# EXERCISE MATERIALS
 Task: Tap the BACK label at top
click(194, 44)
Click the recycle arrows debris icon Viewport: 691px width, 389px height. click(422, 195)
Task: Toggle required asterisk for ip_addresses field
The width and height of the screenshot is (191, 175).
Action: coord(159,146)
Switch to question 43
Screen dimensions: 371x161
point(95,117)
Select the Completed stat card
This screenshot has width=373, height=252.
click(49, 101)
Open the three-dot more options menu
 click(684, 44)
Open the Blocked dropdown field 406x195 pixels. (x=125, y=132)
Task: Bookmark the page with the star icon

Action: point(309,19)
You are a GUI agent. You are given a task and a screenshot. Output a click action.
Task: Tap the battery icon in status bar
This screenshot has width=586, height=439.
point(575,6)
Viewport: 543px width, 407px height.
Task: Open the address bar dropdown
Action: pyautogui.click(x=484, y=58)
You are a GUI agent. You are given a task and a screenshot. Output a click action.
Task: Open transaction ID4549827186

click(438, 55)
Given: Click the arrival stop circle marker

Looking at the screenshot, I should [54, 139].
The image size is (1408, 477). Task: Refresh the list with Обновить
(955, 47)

...

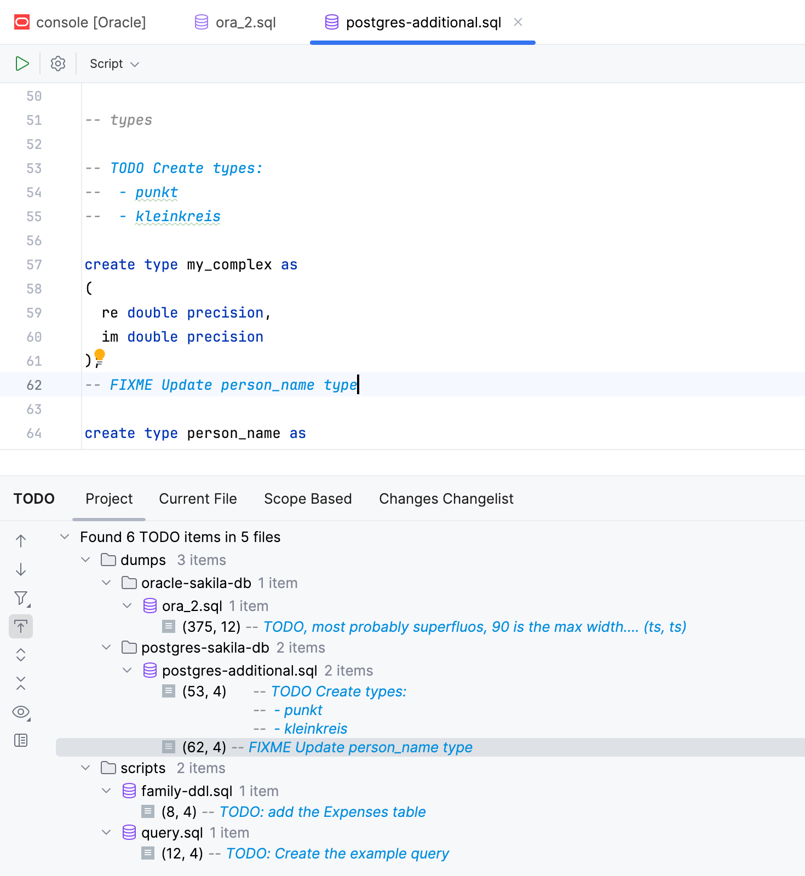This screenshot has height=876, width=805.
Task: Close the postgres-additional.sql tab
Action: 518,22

==

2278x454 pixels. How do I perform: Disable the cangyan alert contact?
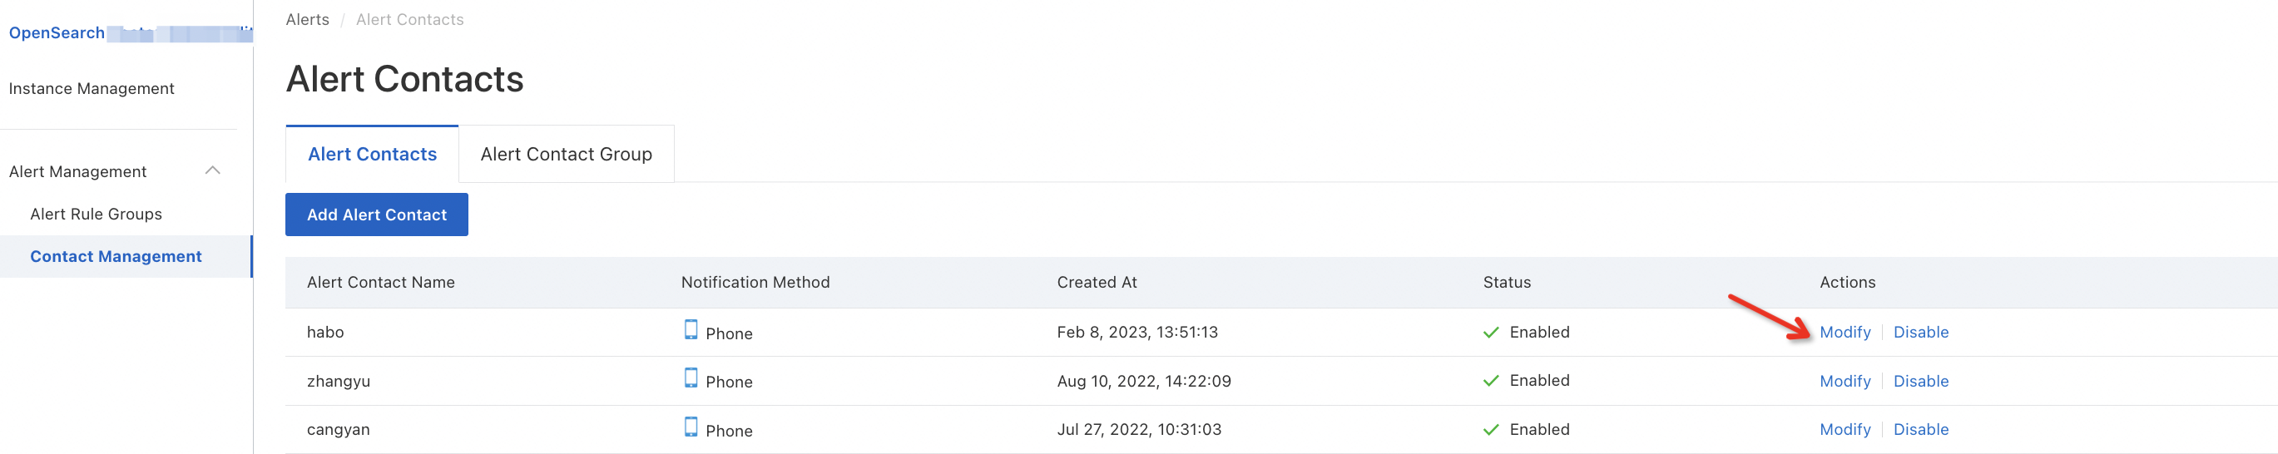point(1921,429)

# TASK DIRECTIONS
Work out how many lines in this data contain "field". Only that number should be given.

# WRITTEN SOLUTION
2